State Street will continue to offer performance analysis to pension funds, but only if they also employ the firm as their custodian, according to council documents.
The performance-measurement service, provided to 85 of the 101 funds in the UK-wide Local Government Pension Scheme, is provided through State Street’s subsidiary the WM Company, which was restructured earlier this year. It has a database on council fund performance stretching back to the late 1970s.
State Street’s decision to pull the service has led to fears in the sector that this trove of information might be lost. John Finch, the chairman of the oversight board at the Brunel Pensions Partnership, which covers council funds in the southwest, said: “I am not sure what is happening to this data, and how it will be preserved.”
The London Collective Investment Vehicle, a gathering of 33 borough pension funds in the capital, has advised its members to demand their own historical data from State Street in a standardised format, according to council documents published by the borough of Kingston-upon-Thames.
A spokeswoman for State Street said: “After careful review and consideration, State Street has made the decision to discontinue providing performance measurement services to third-party clients in the UK and Netherlands, effective from March 2016.”
She added that clients who requested their historical data had been provided with it, but wasn’t aware of any efforts to collate it nationally.
Finch said that State Street’s move might be due to the UK government’s drive to consolidate the 89 council pension funds in England and Wales into eight multi-billion-pound pools. He said: “In a way, with the creation of the asset pools WM becomes less relevant.
“The pools will be publishing their own investment performance data, and the new actuarial comparisons [being compiled by central government on liabilities and deficits] may be more valuable. State Street may have taken the view this market is likely to shrink and it’s no longer viable.”

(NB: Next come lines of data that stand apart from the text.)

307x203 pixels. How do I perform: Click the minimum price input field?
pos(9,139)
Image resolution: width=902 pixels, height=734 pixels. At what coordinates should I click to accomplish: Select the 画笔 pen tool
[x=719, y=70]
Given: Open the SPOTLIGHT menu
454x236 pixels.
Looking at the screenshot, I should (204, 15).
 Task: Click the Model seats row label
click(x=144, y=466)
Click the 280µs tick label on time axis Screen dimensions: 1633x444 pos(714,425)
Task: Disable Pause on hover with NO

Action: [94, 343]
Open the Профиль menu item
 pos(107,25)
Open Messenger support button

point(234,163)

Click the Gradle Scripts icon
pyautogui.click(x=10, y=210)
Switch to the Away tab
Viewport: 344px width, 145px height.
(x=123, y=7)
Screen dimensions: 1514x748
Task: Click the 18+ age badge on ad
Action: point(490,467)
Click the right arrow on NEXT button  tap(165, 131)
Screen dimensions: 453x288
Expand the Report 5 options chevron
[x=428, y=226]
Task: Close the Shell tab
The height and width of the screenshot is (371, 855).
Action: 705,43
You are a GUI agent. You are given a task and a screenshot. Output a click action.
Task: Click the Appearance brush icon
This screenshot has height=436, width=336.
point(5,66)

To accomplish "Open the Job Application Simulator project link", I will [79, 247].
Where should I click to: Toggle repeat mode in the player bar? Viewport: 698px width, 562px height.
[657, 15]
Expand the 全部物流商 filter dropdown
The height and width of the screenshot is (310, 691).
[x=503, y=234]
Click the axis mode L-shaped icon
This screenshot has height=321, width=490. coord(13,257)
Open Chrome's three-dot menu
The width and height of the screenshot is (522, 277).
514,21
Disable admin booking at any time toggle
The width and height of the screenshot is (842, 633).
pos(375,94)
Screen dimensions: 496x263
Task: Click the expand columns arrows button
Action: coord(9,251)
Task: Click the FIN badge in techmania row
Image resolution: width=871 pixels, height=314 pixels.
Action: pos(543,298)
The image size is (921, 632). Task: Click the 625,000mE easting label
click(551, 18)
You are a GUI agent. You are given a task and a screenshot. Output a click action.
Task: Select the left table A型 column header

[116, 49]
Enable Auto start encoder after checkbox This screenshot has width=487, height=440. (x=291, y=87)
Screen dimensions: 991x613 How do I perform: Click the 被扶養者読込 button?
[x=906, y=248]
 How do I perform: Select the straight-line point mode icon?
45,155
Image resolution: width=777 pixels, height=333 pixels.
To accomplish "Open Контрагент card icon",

The spokeswoman for State Street said: “The decision reflects the need to focus on the delivery of our core services.”
The WM Company, which was acquired by State Street in 2002, sold its forex market-data business to Thomson Reuters in April and changed its name to State Street GS Performance Services.
The Edinburgh-based firm made profits of £8.3 million during the year ended December 31, on revenues of £16.5 million, according to its accounts filed at Companies House. It said the sale of the market-data arm would reduce its revenue by £10 million and its profits by £7 million, but it will continue as a going concern.